* **Work to be completed**: Could you reproduce every row below word for word, leaving out the pictures?

◆ ◆ ◆ ◆

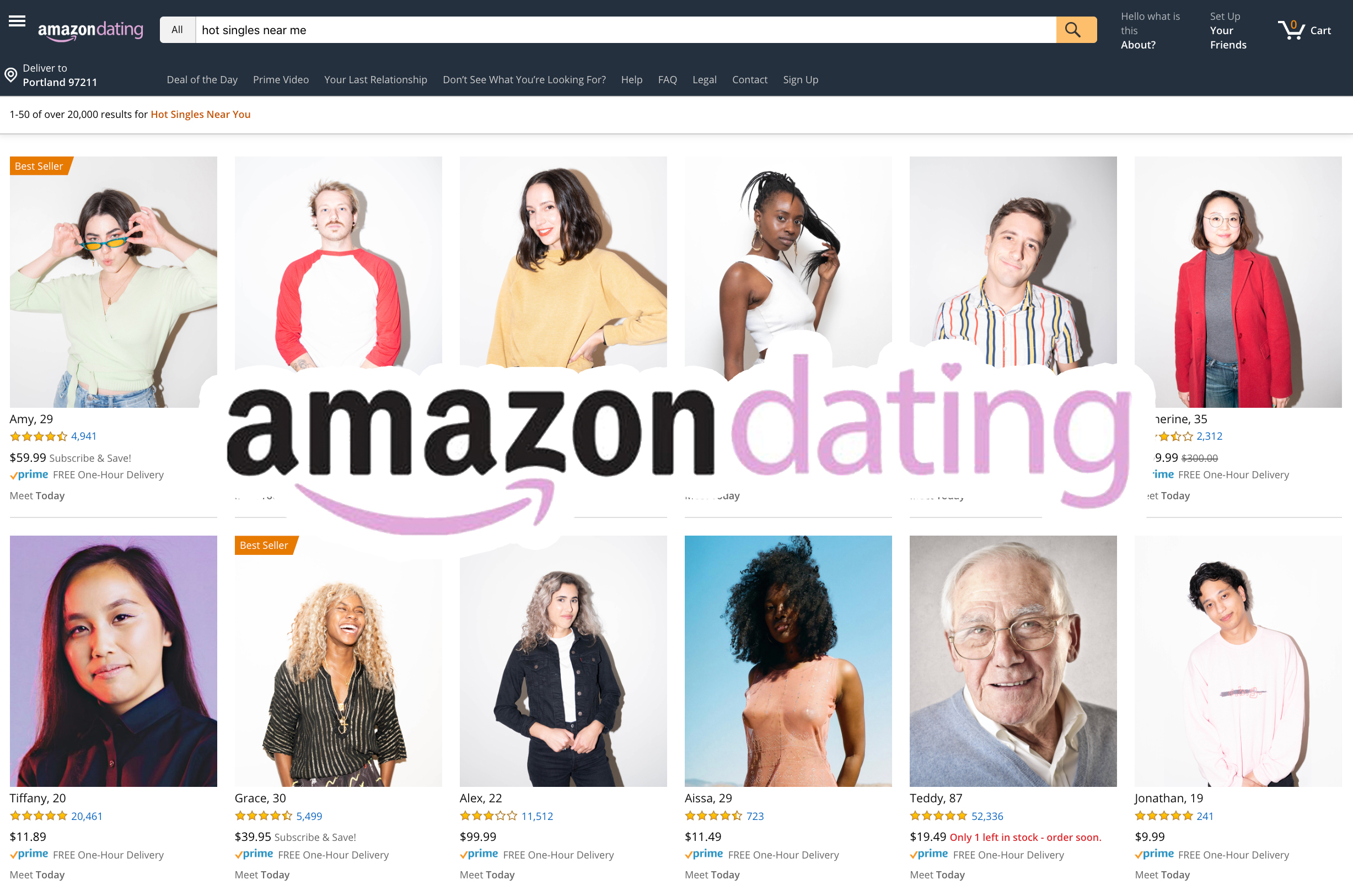The height and width of the screenshot is (896, 1353).
Task: Click the prime badge under Tiffany
Action: coord(29,854)
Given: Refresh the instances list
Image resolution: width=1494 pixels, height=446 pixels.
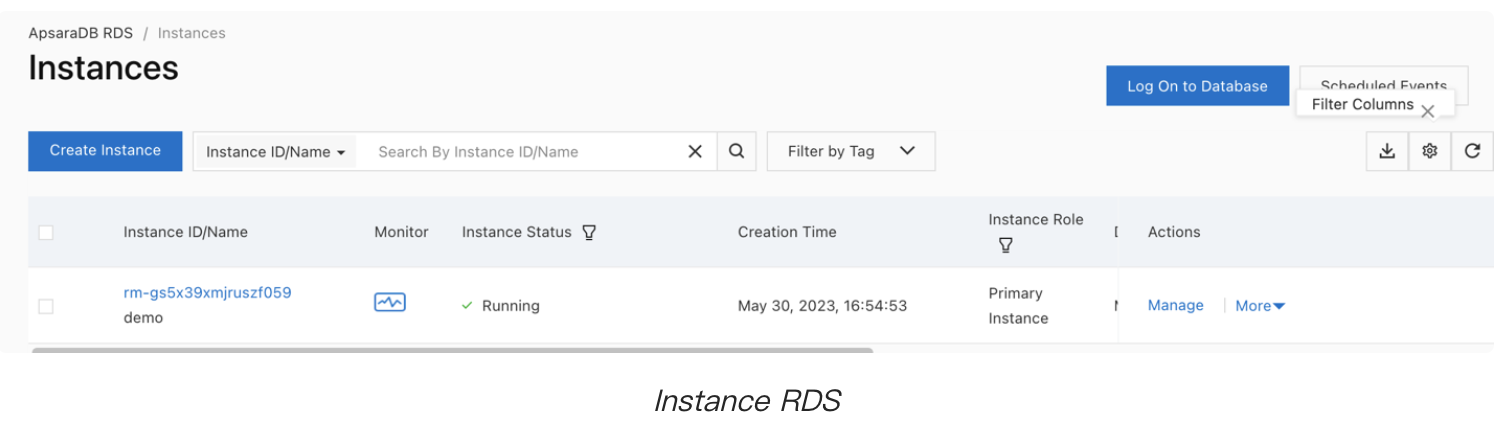Looking at the screenshot, I should (1472, 151).
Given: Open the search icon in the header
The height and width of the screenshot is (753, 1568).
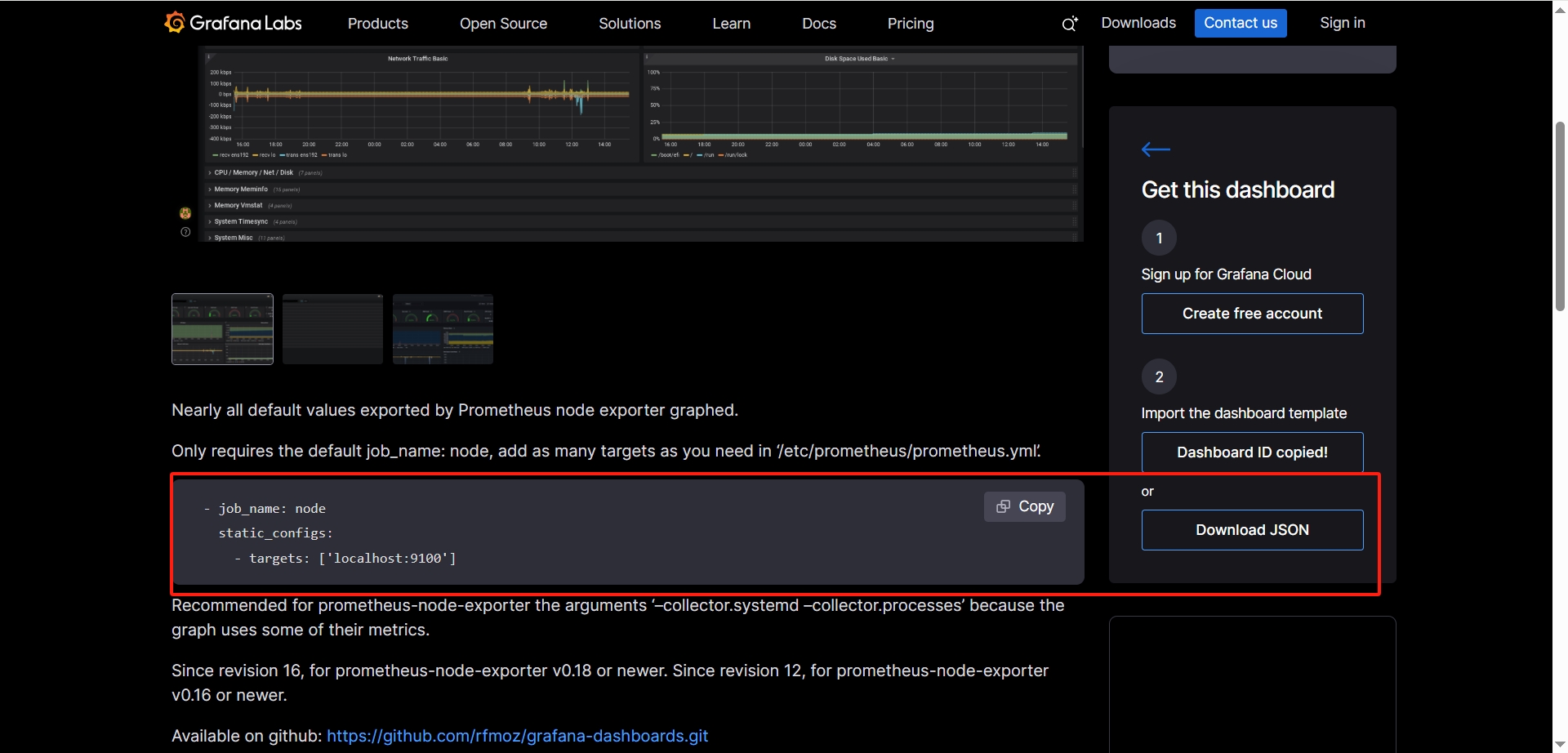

◆ ◆ ◆ ◆

* **Solution below**:
The height and width of the screenshot is (896, 1353).
Task: Click the prime badge under Tiffany
Action: coord(29,854)
Given: Refresh the instances list
Image resolution: width=1494 pixels, height=446 pixels.
Looking at the screenshot, I should (1472, 151).
Given: Open the search icon in the header
The height and width of the screenshot is (753, 1568).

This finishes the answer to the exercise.